The pound erased declines against the dollar after the report, which also showed a measure of manufacturing new orders climbing. Sterling was at $1.2286 as of 9:56 a.m. London time, little change on the day.

While the pound’s 17 percent decline since the EU vote in June is helping competitiveness, it’s also fueling inflation. Markit’s survey showed that both costs and output prices rose for an eighth month, with 75 percent of companies mentioning the exchange rate. Many also cited higher prices for commodities including oil and steel.

While the rates of price growth slowed last month, they remain “among the fastest seen during the survey history,” according to Markit.

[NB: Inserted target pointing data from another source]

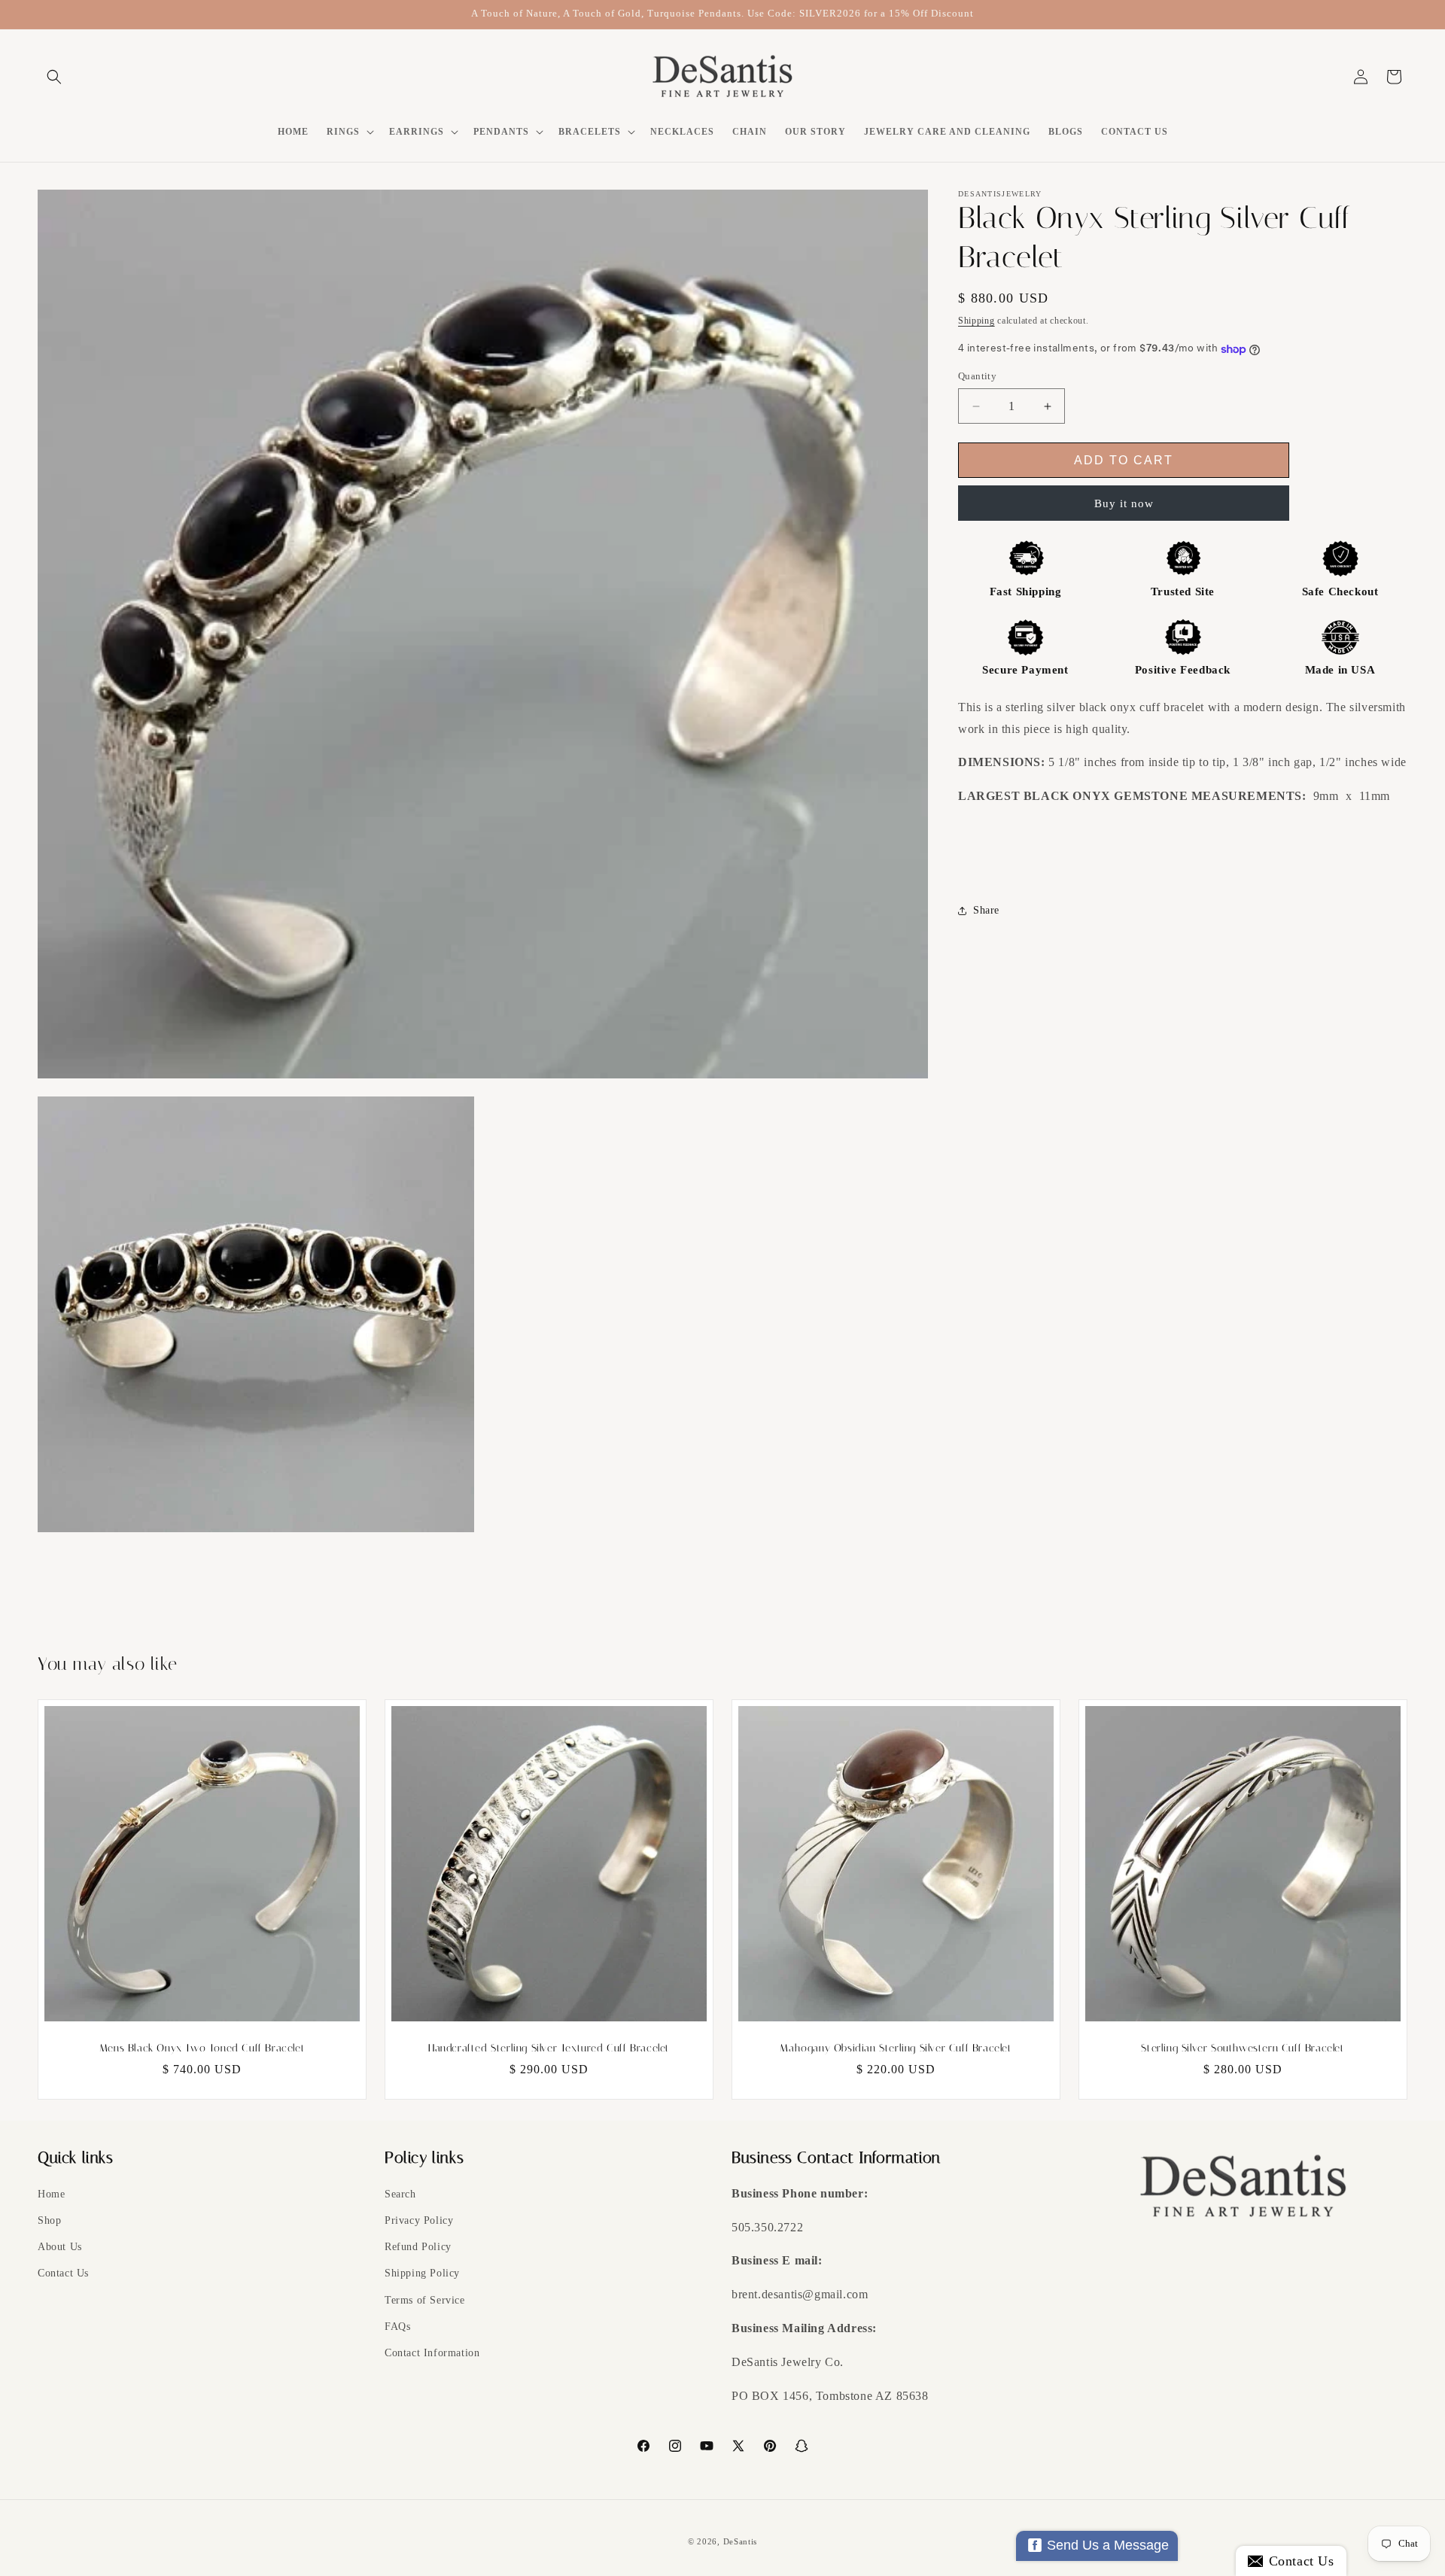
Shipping (976, 320)
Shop (49, 2220)
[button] (54, 76)
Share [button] (986, 911)
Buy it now (1124, 503)
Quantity (977, 376)
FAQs (397, 2326)
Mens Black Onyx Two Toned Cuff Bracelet (202, 2048)
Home (51, 2194)
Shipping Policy (422, 2273)
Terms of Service (425, 2300)
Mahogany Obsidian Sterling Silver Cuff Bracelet (896, 2048)
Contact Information (432, 2353)
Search (400, 2194)
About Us (60, 2246)
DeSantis (740, 2541)
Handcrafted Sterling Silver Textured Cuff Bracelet (549, 2048)
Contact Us (63, 2273)
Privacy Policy (419, 2220)
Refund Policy (418, 2246)
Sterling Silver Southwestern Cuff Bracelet (1242, 2048)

The recent change in the outlook for U.K. price growth has prompted a shift among Bank of England policy makers to a neutral from an easing stance. With consumer-price inflation set to exceed their 2 percent target within months, they’ve said they have a limited tolerance of an overshoot. The median forecast of economists in a Bloomberg survey is that the BOE’s key interest rate will stay on hold through 2017.

Another reason for the change in tone is the strength of the economy. While the BOE predicts softer growth this year, it revised its outlook late last year and said the slowdown won’t be as sharp as previously anticipated.

Markit said its survey signals quarterly manufacturing growth of almost 1.5 percent. That’s a “surprisingly robust pace given the lackluster start to the year and the uncertainty surrounding the EU referendum,” it said.